Los habitantes han comenzado a organizar su rutina alrededor de los horarios provisionales de cortes, publicados por el operador de la red eléctrica. Para algunos, como la profesora de inglés Zoreslava Taraj, la adaptación se ha vuelto una forma de resistencia. “Al menos habrá electricidad cuando mis estudiantes tengan clase conmigo”, dice sonriendo. Otros vecinos almacenan leña para calentar sus viviendas ante temperaturas cercanas al punto de congelación.

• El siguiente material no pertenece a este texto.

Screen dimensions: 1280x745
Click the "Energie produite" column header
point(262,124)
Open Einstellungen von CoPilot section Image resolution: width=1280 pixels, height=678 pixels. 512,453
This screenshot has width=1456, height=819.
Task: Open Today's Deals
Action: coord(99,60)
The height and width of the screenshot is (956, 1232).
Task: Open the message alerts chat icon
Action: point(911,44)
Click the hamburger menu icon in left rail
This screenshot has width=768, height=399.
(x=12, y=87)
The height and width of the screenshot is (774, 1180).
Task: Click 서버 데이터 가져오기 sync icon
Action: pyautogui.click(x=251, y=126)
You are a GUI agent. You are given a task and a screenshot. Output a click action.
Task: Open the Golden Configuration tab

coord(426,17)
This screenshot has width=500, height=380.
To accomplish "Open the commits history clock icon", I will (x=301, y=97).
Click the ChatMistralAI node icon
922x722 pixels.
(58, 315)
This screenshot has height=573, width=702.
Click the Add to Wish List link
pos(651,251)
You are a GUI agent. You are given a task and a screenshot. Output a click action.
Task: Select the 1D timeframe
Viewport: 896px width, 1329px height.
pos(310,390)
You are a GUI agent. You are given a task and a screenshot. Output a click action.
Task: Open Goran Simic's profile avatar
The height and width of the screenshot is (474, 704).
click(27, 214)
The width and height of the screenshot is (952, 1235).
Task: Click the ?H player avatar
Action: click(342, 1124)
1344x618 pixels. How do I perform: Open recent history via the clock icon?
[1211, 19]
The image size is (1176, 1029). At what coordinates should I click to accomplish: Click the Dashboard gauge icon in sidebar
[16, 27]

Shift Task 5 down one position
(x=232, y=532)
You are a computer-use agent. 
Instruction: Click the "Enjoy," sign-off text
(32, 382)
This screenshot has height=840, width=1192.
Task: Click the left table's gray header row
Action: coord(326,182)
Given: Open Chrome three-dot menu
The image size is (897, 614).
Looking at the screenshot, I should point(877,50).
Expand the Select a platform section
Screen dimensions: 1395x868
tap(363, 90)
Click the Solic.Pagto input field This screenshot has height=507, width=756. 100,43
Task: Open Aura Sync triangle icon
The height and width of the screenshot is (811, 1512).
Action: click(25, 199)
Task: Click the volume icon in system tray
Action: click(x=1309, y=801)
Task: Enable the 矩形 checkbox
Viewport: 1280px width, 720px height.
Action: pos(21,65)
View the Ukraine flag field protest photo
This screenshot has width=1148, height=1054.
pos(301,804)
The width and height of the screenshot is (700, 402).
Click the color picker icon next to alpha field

La situación es crítica incluso con las reparaciones de emergencia operando las 24 horas. Vitali Zaichenko, jefe de Ukrenergo, advirtió que los daños acumulados por ocho ataques masivos desde inicios de año podrían tardar semanas en restablecerse y pidió a la población reducir al mínimo su consumo de electricidad. La estrategia rusa, explican analistas, busca partir el sistema energético ucraniano a lo largo del río Dniéper, afectando especialmente las regiones del este, donde se localizan infraestructuras de generación clave.
El último ataque tenía como objetivo la generación restante en el este del país, además de líneas de alta tensión que transportan la energía producida por nueve reactores nucleares ubicados en el oeste, lo que generó un déficit estimado de al menos 5 gigavatios.
Expertos prevén que los apagones podrían prolongarse durante todo el invierno, especialmente si Rusia mantiene un esquema de ataques cada 7 a 10 días. Para contrarrestarlo, se plantean medidas como expandir la generación distribuida, reforzar la defensa antiaérea y construir estructuras de protección adicionales. También exigen que las autoridades sean transparentes respecto a la magnitud del problema para preparar a la población ante posibles cortes más severos.